目前，用于检查阴道涂片的方法有很多，大多数研究都采用HE染色法[21]，HE染色法染液配置方法简单易操作，染色过程要求低，染色效果好、易观察；部分研究中使用瑞氏染色[26]，但是瑞氏染液条件要求苛刻，按比例配制的KH2PO4、Na2HPO4缓冲液的pH不稳定，会造成一定的误差，核质着色颜色相近不易区分，而且有时难以着色；快速革兰氏在检查阴道涂片中的应用不多[24]，其操作条件不好控制，初染、复染过程中易出现冲洗不够或冲洗过度的情况；所以，大规模检查高原鼢鼠阴道涂片时，采用HE染色法效率更高。通过对3种染色的比较，发现使用HE染色能够准确、高效的筛选出处于发情周期的高原鼢鼠阴道涂片，因此建议在检查大批量阴道涂片确定高原鼢鼠发情周期时使用HE染色。另外，在试验过程中也发现了一些值得注意的问题，在取阴道分泌物时动作要轻缓，使用牙签制作的小棉签是为了比较容易进入高原鼢鼠的阴道，虽然削去了尖端但还是会有残留且易刮伤试验鼠阴道上皮。在进行染色前，一定要保证甲醇固定好且已自然风干；HE染色时酒精梯度时间可根据实际情况适当减少。
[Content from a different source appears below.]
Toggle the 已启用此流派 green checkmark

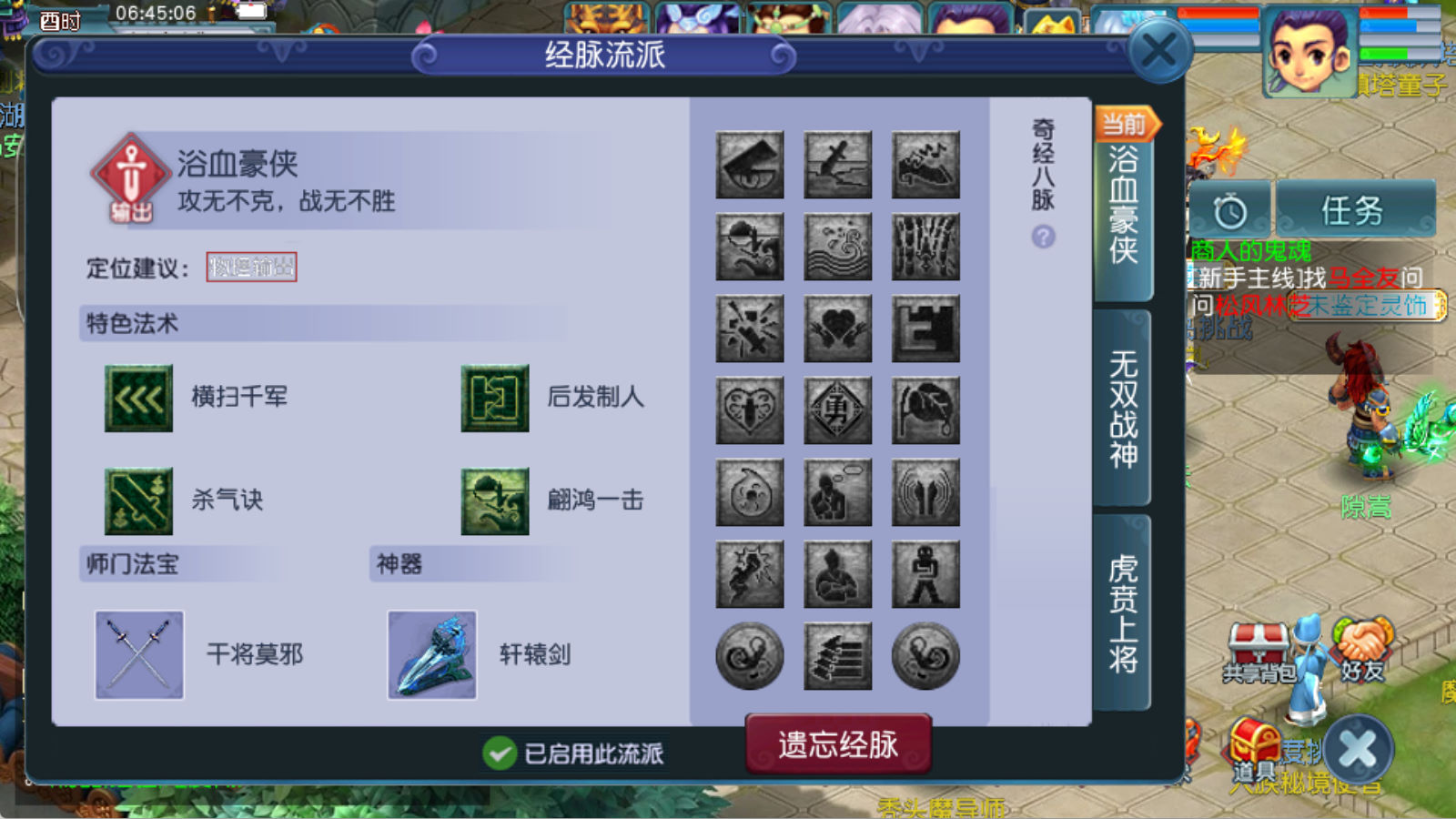(x=500, y=753)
瑞氏染色时缓冲液的pH不能偏酸或偏碱，否则会影响染色效果；快速革兰氏染色时倾倒玻片上染液时要快，否则会造成染色不均，要用蒸馏水进行冲洗，用自来水冲洗会使涂片背景杂质增多。

4 结论

高原鼢鼠繁殖期用阴道涂片法判断其发情周期时，HE染色后涂片背景及细胞分型清晰，核质着色差异明显且检出率高；瑞氏染色核质呈不同程度的蓝紫色，背景杂乱，核质染色差别不明显；快速革兰氏染色将细胞核、细胞质分别染成紫红色和玫红色，背景相对暗淡，白细胞则染成深红色，核质着色不易区分，影响观察效果。综合分析，HE阴道涂片染色更能准确、高效地鉴别出高原鼢鼠的发情周期。